» Exercise requirements
Every line in the data below from the one containing "You are a computer-use agent. Image" down to the one containing "Click the red warning", both included, must be retyped exactly; no other line is to appear.

● ● ● ● ●

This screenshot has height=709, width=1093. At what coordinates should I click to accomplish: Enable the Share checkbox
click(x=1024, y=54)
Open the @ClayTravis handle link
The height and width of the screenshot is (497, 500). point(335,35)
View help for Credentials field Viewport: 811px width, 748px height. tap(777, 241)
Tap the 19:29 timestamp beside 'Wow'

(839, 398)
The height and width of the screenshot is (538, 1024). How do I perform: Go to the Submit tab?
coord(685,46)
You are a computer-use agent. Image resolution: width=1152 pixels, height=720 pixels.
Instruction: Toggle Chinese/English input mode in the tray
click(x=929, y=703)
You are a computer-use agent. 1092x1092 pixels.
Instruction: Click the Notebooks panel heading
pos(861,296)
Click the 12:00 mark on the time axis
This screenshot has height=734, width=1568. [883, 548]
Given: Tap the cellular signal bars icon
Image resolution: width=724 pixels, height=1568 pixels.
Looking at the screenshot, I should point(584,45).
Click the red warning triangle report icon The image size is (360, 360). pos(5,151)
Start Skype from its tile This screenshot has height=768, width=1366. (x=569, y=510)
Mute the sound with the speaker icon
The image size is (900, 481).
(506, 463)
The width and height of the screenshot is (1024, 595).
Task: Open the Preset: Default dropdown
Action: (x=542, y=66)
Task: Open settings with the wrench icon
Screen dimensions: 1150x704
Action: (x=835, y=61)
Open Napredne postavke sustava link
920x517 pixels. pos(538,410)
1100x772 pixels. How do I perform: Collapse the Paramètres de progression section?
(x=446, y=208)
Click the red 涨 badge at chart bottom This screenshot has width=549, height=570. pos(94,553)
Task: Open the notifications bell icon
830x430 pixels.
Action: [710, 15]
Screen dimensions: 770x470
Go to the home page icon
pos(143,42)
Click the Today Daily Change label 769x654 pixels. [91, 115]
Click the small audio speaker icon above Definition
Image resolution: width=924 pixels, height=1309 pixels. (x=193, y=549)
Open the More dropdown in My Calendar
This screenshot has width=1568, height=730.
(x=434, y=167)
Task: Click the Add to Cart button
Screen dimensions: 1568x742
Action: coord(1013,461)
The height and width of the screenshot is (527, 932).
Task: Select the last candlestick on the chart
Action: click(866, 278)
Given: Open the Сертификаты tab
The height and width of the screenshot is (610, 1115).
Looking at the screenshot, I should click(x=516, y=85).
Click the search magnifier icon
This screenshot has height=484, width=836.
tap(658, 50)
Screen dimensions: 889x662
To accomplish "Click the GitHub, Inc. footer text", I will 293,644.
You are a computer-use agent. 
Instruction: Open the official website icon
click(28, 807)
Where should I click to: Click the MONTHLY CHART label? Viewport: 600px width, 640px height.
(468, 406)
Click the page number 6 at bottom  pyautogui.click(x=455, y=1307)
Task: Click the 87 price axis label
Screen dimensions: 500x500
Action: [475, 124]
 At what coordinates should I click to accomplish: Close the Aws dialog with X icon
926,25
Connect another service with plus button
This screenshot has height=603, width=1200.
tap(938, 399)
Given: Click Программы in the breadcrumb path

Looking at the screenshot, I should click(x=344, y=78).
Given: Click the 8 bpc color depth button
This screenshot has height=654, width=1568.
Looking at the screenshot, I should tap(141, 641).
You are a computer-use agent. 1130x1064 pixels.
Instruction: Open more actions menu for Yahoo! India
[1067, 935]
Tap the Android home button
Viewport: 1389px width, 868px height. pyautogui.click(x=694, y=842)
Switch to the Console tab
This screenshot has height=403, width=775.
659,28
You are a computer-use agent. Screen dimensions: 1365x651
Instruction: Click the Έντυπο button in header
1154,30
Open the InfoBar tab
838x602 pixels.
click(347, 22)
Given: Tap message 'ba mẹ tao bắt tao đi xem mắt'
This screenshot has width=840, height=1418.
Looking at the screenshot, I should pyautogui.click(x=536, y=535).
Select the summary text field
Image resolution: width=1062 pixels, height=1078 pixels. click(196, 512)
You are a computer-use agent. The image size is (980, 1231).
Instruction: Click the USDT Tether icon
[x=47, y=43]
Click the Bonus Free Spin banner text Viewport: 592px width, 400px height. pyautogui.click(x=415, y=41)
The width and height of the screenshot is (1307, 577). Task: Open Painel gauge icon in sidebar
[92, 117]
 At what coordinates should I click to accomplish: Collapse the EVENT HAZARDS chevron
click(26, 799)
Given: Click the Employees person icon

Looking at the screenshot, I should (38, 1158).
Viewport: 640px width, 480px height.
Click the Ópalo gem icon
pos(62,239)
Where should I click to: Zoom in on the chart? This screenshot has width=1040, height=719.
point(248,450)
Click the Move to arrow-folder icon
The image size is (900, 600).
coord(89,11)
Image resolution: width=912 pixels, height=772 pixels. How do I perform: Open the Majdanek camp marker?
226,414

● ● ● ● ●

» Response
You are a computer-use agent. Image resolution: width=1152 pixels, height=720 pixels.
Instruction: Toggle Chinese/English input mode in the tray
click(x=929, y=703)
You are a computer-use agent. 1092x1092 pixels.
Instruction: Click the Notebooks panel heading
pos(861,296)
Click the 12:00 mark on the time axis
This screenshot has height=734, width=1568. [883, 548]
Given: Tap the cellular signal bars icon
Image resolution: width=724 pixels, height=1568 pixels.
Looking at the screenshot, I should point(584,45).
Click the red warning triangle report icon The image size is (360, 360). pos(5,151)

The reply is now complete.